Brief »
Set down a faithful copy of every record below, with no images.

##########

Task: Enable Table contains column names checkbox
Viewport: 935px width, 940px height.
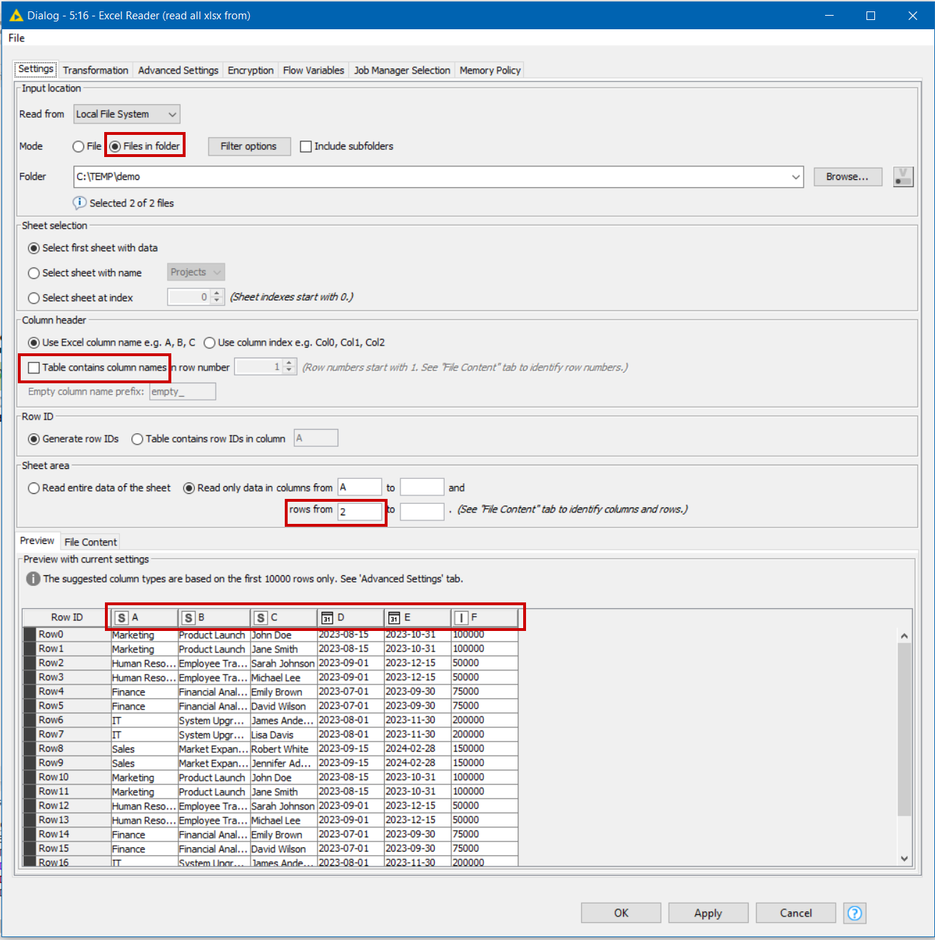Action: [34, 368]
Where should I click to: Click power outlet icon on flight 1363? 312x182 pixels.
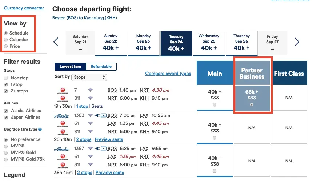(97, 115)
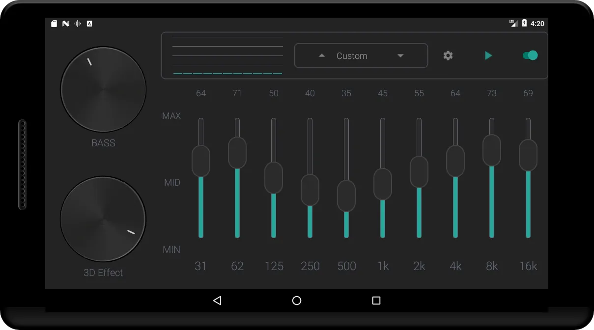Set the 1k frequency slider handle
594x330 pixels.
click(x=383, y=184)
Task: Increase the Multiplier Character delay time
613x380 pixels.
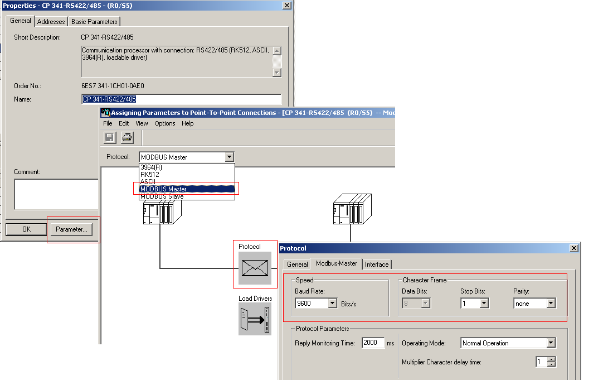Action: (552, 359)
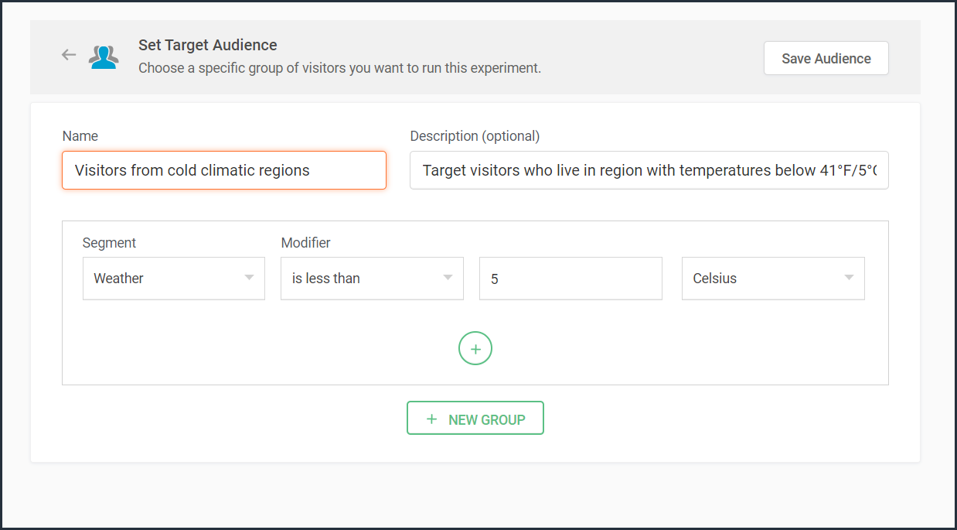
Task: Click the arrow beside Celsius
Action: 849,278
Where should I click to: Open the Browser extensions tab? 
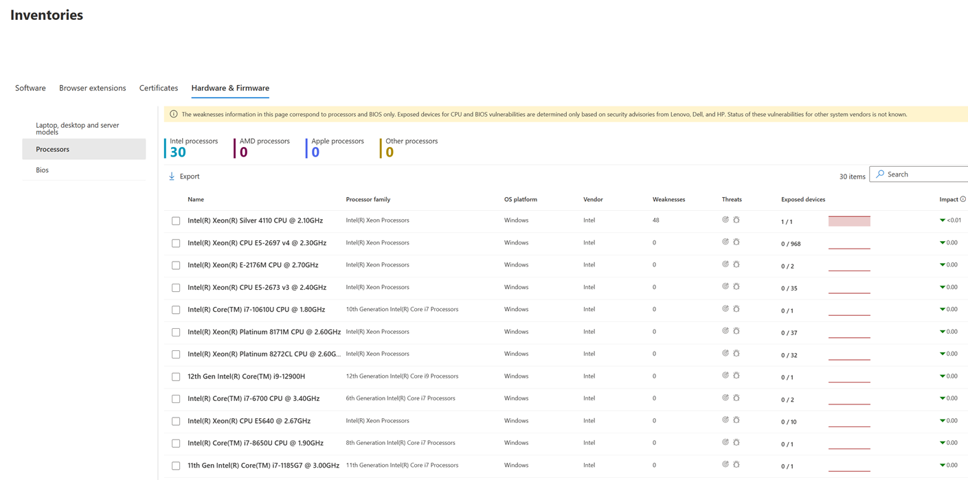click(92, 88)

##########

Written response »
Task: Enable Table contains column names checkbox
Viewport: 935px width, 940px height.
Action: [34, 368]
Where should I click to: Click power outlet icon on flight 1363? 312x182 pixels.
(97, 115)
Set the 1k frequency slider handle
594x330 pixels.
click(x=383, y=184)
Task: Increase the Multiplier Character delay time
613x380 pixels.
Action: (552, 359)
Task: Click the arrow beside Celsius
Action: 849,278
Where should I click to: Open the Browser extensions tab? 
click(92, 88)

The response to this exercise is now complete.